### EXERCISE TASK
Copy out the lines verbatim, beginning with the first line of the records and ending with the line that contains "(x=87, y=9)", with both of those lines included.

### Rows from a dataset
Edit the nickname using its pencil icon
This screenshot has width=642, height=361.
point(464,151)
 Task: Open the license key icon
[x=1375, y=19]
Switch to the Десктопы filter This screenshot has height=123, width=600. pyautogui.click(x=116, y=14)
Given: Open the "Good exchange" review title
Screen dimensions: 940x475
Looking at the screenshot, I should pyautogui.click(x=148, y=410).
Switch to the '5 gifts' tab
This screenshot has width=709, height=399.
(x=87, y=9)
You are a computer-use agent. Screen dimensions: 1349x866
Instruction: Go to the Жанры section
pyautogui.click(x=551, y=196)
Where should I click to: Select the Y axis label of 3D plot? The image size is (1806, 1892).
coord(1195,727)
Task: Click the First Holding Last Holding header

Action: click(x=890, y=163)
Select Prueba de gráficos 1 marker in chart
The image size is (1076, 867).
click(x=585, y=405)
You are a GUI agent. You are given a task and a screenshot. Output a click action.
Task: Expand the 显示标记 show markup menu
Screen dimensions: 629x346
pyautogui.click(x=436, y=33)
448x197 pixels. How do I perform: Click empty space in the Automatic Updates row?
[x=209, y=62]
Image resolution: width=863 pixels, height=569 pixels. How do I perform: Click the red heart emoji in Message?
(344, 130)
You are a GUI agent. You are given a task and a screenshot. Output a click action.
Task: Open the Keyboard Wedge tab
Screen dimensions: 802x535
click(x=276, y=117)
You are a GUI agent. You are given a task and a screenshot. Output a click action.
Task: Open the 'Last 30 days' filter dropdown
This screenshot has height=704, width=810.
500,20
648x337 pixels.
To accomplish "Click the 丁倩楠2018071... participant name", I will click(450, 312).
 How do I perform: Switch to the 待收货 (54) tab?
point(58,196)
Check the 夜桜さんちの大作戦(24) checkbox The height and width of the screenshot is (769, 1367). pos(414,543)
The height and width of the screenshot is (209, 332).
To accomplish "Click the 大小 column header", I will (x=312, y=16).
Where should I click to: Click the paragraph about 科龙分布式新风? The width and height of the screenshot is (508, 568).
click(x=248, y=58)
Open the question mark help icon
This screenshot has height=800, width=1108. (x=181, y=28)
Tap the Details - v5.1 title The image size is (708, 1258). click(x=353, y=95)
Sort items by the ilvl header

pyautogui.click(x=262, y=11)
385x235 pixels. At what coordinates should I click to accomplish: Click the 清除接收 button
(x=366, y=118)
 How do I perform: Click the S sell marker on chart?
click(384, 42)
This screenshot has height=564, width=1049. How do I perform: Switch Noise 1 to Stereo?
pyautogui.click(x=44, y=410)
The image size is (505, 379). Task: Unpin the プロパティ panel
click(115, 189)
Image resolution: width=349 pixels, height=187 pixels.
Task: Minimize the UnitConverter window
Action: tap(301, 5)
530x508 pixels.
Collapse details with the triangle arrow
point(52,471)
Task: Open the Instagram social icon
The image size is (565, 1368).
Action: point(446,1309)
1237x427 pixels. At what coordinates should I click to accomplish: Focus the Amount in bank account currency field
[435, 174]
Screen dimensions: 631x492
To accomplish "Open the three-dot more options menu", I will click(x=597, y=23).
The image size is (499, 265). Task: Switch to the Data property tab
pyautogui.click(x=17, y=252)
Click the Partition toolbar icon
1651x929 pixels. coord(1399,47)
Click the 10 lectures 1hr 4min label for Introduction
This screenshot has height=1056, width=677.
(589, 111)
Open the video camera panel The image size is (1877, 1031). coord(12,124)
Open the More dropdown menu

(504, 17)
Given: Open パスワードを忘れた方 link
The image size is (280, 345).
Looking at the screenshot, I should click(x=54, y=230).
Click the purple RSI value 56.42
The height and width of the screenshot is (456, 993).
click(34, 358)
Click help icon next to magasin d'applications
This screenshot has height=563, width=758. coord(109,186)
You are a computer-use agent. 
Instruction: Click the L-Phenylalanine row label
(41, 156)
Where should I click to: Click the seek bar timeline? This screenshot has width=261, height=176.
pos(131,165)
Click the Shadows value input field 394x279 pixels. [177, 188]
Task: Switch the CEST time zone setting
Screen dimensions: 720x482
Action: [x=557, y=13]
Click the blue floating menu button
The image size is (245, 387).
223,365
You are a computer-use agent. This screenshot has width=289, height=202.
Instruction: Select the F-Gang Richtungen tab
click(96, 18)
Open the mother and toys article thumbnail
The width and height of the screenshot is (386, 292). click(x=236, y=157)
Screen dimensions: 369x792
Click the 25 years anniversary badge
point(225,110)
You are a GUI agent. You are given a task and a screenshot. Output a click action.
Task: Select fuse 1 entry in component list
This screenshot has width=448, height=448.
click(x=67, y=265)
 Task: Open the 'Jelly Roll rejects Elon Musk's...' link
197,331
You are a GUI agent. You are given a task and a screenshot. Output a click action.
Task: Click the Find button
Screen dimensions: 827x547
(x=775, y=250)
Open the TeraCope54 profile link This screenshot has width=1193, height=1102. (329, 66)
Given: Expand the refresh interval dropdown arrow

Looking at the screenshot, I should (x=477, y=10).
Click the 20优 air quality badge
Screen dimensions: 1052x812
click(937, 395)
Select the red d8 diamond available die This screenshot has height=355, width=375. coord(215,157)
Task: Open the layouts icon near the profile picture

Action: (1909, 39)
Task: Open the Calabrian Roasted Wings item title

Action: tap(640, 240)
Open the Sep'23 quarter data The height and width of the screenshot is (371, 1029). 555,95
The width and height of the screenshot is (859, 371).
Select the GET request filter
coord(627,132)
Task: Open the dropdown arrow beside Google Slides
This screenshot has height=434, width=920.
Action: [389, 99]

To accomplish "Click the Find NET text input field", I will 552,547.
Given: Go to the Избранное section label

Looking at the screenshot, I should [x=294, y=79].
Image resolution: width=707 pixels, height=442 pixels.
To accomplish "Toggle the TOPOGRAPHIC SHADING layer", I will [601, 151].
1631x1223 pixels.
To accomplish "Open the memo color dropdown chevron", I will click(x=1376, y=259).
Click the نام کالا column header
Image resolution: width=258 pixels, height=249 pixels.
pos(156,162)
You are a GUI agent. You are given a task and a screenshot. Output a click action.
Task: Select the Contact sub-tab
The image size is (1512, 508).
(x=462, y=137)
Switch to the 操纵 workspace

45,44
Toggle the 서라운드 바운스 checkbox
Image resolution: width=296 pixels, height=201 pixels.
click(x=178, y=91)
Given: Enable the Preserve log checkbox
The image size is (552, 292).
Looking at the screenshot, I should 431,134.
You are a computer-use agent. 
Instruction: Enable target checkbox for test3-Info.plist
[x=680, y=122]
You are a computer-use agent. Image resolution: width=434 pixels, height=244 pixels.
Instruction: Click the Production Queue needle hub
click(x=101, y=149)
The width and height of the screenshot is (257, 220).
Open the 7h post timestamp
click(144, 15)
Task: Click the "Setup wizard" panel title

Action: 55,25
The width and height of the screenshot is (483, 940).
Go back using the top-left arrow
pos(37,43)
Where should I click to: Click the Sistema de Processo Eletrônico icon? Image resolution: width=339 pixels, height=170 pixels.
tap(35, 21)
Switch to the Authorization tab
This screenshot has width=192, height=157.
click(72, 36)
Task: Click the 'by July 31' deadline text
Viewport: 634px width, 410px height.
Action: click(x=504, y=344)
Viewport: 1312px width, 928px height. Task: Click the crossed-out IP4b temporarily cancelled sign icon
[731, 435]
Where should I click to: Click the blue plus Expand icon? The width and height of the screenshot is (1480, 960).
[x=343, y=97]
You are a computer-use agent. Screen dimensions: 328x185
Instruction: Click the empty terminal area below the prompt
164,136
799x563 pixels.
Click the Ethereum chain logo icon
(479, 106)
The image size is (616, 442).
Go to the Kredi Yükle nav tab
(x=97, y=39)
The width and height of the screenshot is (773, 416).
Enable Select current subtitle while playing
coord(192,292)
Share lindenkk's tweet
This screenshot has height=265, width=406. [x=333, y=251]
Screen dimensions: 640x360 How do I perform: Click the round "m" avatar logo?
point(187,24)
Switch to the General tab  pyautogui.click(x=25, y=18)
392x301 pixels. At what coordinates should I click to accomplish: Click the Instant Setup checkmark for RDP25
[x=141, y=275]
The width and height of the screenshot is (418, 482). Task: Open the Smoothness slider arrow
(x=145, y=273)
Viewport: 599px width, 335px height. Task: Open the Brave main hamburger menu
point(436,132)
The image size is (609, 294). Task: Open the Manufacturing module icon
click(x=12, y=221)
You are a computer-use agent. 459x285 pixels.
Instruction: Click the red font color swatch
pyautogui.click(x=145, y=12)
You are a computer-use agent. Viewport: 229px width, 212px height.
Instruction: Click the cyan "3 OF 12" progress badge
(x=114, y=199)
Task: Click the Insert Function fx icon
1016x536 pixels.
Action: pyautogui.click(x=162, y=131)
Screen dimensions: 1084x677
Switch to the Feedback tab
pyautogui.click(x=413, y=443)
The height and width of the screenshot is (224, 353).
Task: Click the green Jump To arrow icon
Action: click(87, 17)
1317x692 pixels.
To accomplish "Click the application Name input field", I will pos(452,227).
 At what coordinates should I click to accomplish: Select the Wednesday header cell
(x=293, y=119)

### TASK SOLUTION
Edit the nickname using its pencil icon
This screenshot has width=642, height=361.
point(464,151)
 Task: Open the license key icon
[x=1375, y=19]
Switch to the Десктопы filter This screenshot has height=123, width=600. pyautogui.click(x=116, y=14)
Given: Open the "Good exchange" review title
Screen dimensions: 940x475
Looking at the screenshot, I should pyautogui.click(x=148, y=410).
Switch to the '5 gifts' tab
This screenshot has width=709, height=399.
(x=87, y=9)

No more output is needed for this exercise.